Source material:
########################################
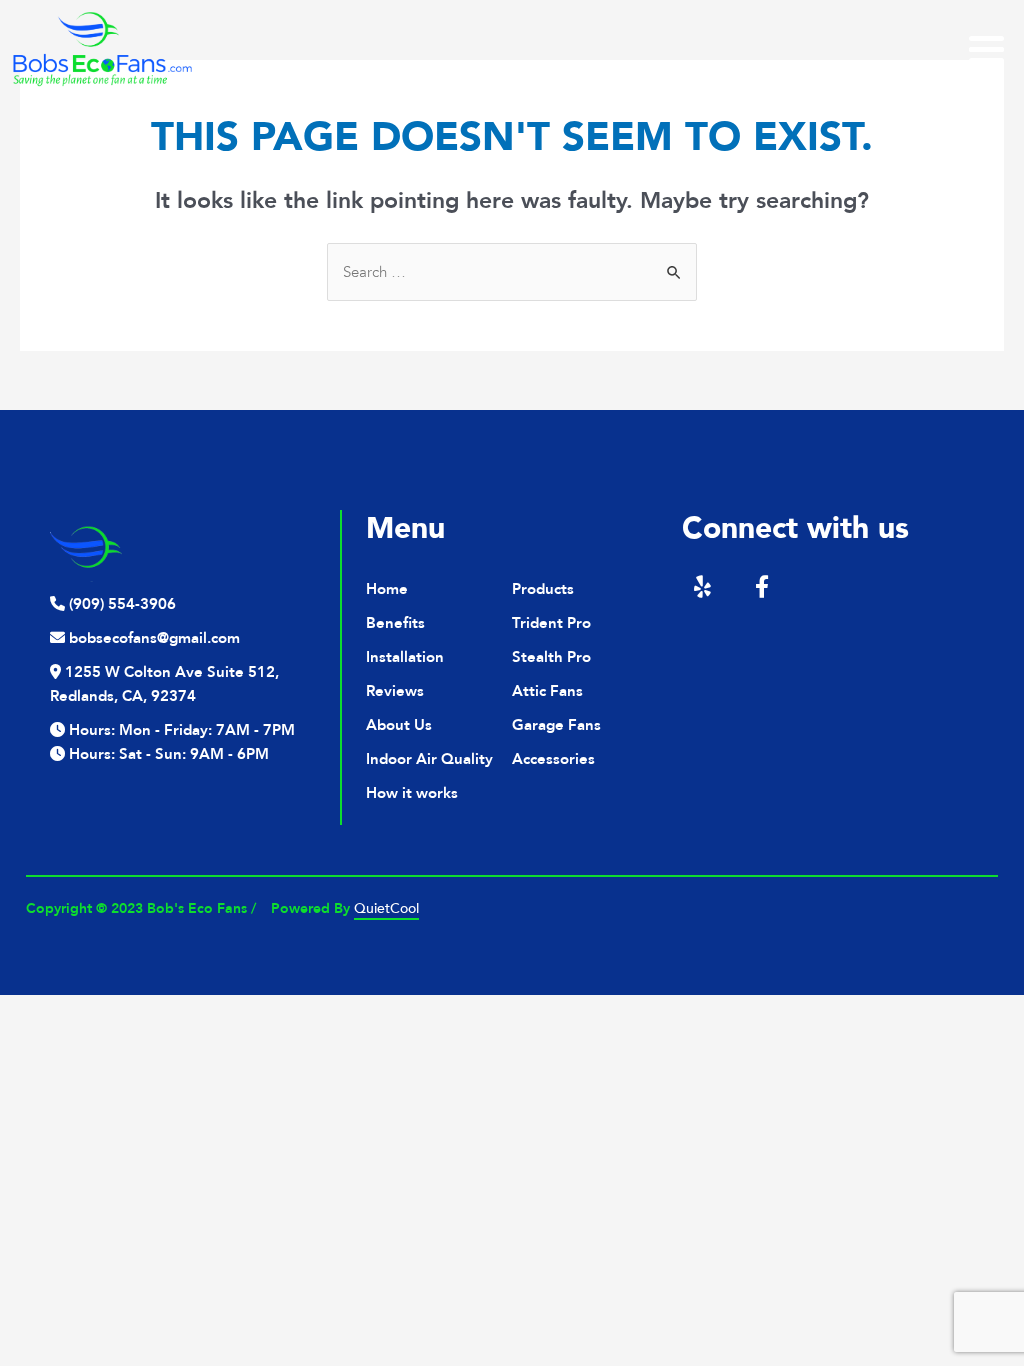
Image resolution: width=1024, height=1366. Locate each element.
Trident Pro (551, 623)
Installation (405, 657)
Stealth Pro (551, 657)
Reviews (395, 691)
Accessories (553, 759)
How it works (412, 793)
########################################
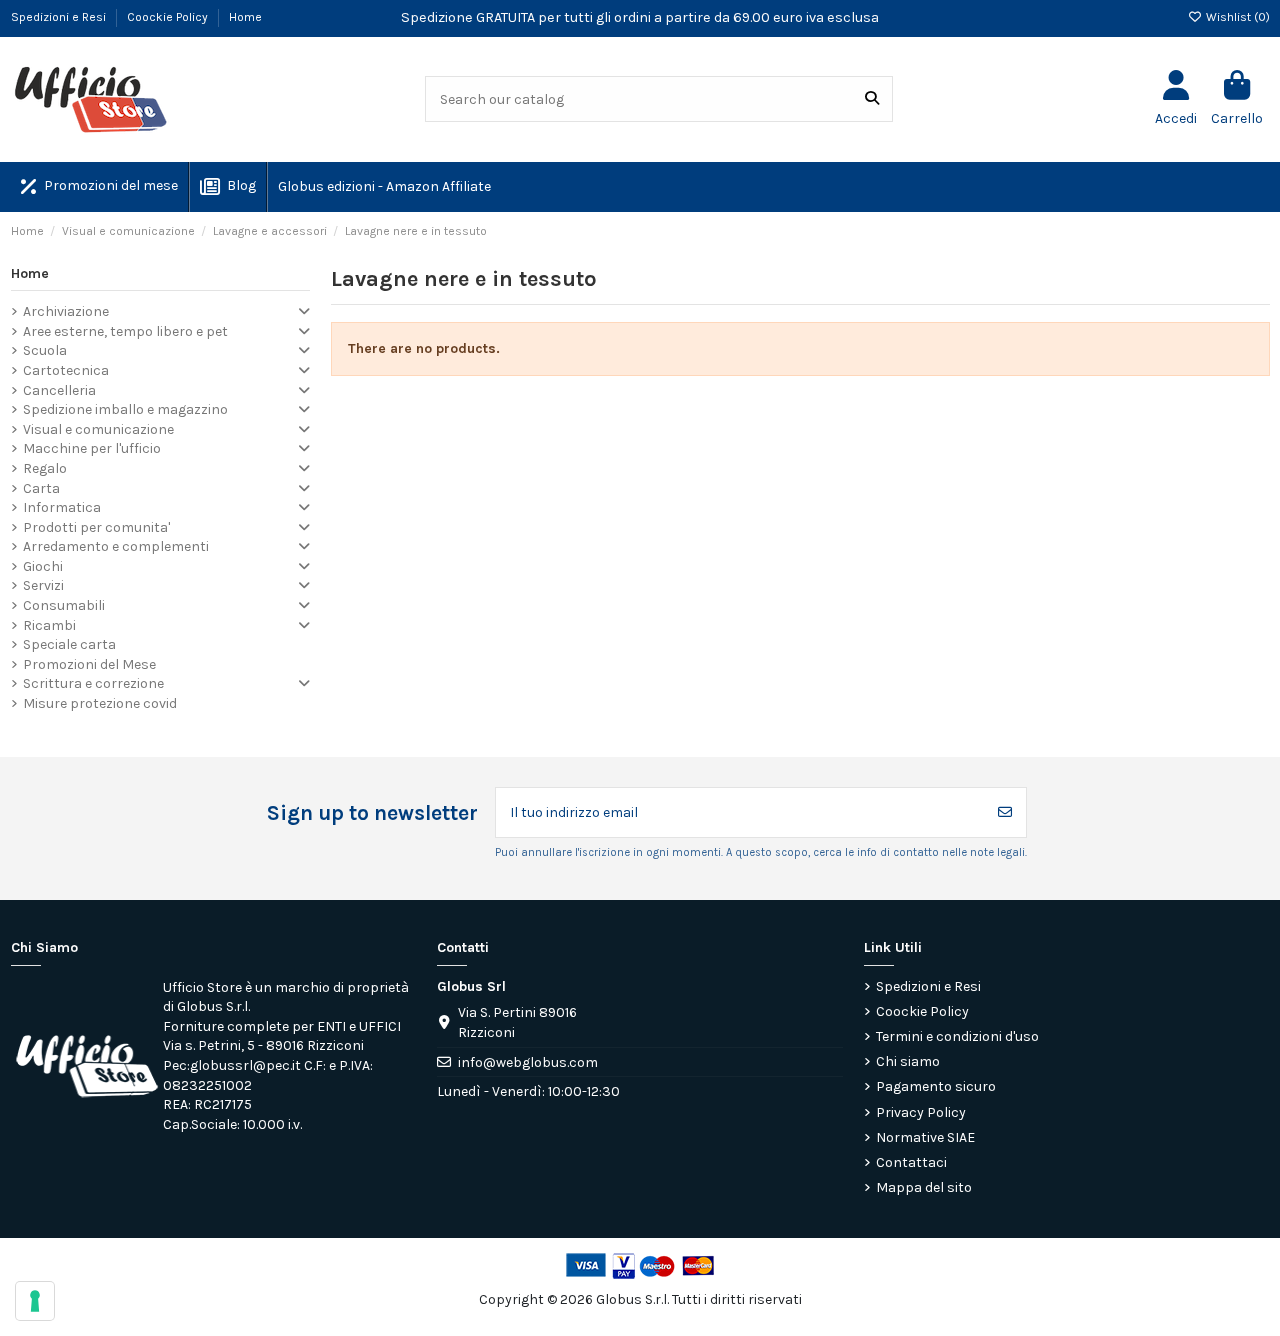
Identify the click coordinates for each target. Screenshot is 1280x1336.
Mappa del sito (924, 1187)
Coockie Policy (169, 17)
########################################
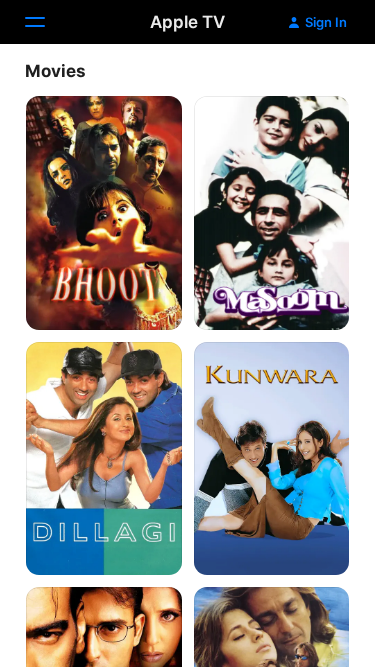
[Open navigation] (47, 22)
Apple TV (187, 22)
########################################
What this task involves:
Copy the lines of the data above exactly as written, beginning with the line containing "Image resolution: width=1024, height=1366." and ending with the line containing "How it works (412, 793)", and leave out all other lines.

Written answer:
Image resolution: width=1024, height=1366. Locate each element.
Trident Pro (551, 623)
Installation (405, 657)
Stealth Pro (551, 657)
Reviews (395, 691)
Accessories (553, 759)
How it works (412, 793)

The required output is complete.